Parmi les facteurs plaidant en faveur du Cameroun, S&P souligne la robustesse de la croissance du PIB qui devrait s’établir à environ 4,4 % sur la période 2025-2028, contre une moyenne annuelle de 3,6 % enregistrée sur la période 2021-2024. Malgré un repli de l’activité pétrolière, la croissance devrait être tirée vers le haut par un dynamisme du secteur gazier, l’agroalimentaire, l'industrie manufacturière, la construction et les services. Cependant, le PIB par habitant-estimé à 1 940 dollars- reste faible, accentuant les vulnérabilités intérieures. L’économie reste également « vulnérable aux chocs négatifs des termes de l’échange sur les prix des matières premières, notamment le pétrole, qui représente encore plus d’un tiers des exportations de marchandises ».

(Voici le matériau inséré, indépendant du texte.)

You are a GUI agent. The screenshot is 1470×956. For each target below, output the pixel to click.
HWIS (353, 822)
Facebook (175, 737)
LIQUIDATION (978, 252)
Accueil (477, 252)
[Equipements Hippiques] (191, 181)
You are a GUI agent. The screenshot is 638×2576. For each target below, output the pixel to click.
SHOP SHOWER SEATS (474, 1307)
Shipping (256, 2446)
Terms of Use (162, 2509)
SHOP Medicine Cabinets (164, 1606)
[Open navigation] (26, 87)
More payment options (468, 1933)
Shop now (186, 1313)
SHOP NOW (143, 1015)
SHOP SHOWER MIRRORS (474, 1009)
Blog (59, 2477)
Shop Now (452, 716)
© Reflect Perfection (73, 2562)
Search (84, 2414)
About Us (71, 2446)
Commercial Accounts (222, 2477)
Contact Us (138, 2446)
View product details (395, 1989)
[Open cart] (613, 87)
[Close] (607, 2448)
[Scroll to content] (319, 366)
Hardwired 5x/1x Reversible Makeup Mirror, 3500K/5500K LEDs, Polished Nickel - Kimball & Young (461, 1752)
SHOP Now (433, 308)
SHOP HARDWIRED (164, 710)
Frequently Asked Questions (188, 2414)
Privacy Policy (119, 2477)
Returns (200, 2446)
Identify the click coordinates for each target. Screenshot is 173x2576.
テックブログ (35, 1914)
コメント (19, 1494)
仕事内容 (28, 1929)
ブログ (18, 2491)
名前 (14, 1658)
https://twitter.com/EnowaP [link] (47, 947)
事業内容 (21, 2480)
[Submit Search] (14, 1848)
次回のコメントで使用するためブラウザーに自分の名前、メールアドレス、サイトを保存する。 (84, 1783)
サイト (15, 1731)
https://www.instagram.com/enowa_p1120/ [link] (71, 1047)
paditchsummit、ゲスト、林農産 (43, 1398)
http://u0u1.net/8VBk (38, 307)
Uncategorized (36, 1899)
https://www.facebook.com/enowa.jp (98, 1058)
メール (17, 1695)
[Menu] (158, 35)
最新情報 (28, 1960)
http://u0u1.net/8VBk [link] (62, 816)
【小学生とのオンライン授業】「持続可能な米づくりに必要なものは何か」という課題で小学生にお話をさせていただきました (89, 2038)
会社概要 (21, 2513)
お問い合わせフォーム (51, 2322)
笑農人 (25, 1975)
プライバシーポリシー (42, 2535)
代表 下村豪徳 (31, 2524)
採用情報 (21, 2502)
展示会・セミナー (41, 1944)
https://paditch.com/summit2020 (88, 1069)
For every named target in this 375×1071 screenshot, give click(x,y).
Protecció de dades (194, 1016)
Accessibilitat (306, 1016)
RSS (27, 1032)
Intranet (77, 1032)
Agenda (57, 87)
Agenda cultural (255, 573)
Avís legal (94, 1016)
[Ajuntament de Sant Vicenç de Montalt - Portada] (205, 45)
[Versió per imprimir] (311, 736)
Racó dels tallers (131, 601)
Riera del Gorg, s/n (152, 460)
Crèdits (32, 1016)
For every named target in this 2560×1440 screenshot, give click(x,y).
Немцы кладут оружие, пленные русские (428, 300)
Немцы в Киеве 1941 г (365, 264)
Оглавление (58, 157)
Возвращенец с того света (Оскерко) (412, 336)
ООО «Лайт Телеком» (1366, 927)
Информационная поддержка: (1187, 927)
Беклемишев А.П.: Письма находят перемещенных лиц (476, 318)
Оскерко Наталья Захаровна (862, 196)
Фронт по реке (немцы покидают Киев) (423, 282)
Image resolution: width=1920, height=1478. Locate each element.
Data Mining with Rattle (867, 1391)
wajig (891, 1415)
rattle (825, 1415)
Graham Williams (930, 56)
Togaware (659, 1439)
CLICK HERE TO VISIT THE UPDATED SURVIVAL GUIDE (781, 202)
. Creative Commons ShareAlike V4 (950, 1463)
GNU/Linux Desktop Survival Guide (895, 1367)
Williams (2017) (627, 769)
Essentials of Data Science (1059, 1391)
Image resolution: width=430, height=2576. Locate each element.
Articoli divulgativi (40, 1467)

L’agence projette par ailleurs un repli de l’endettement public -à 31,5 % du PIB en 2028 venant de 45,6 % à fin 2024-, mais signale que de nombreux efforts restent à fournir notamment en matière de remboursements. Yaoundé a enregistré plusieurs retards de paiement sur sa dette commerciale extérieure en 2023 ce qui a fragilisé son profil de crédit. « Nous comprenons que le gouvernement entend poursuivre le renforcement de cette gestion afin d'éviter les retards de paiement. Un plafond de 15 millions de francs CFA par trimestre a été instauré pour les avances du Trésor, grâce à des procédures budgétaires exceptionnelles et à l'intervention directe de la Société nationale des hydrocarbures ». Toujours en matière de gestion budgétaire, S&P prévoit une amélioration du déficit public et des recettes intérieures grâce notamment aux mesures d’élargissement de l’assiette fiscale et de réduction des dépenses de subvention.
Incertitude politique
L’agence britannique ne passe pas sans rappeler que la succession du Président Paul Biya à l’approche de l’élection présidentielle d’octobre 2025, constitue un risque politique majeur. « Le cadre institutionnel du pays est fortement centralisé ; dans le contexte politique actuel, la passation de pouvoir n'a pas encore été testée.(…) ». De fait, ce risque découle de l’absence d’expérience dans la dévolution du pouvoir, de la faiblesse des institutions et du peu de confiance des Camerounais dans le processus électoral. À cela, vient s'ajouter la menace liée à Boko Haram dans le dans le Nord du pays et les troubles sociopolitiques dans les régions du Nord-Ouest et du Sud-Ouest. « La situation reste fragile et les dépenses de sécurité augmentent, ce qui évince les investissements productifs ; et le risque d'attaques reste élevé ».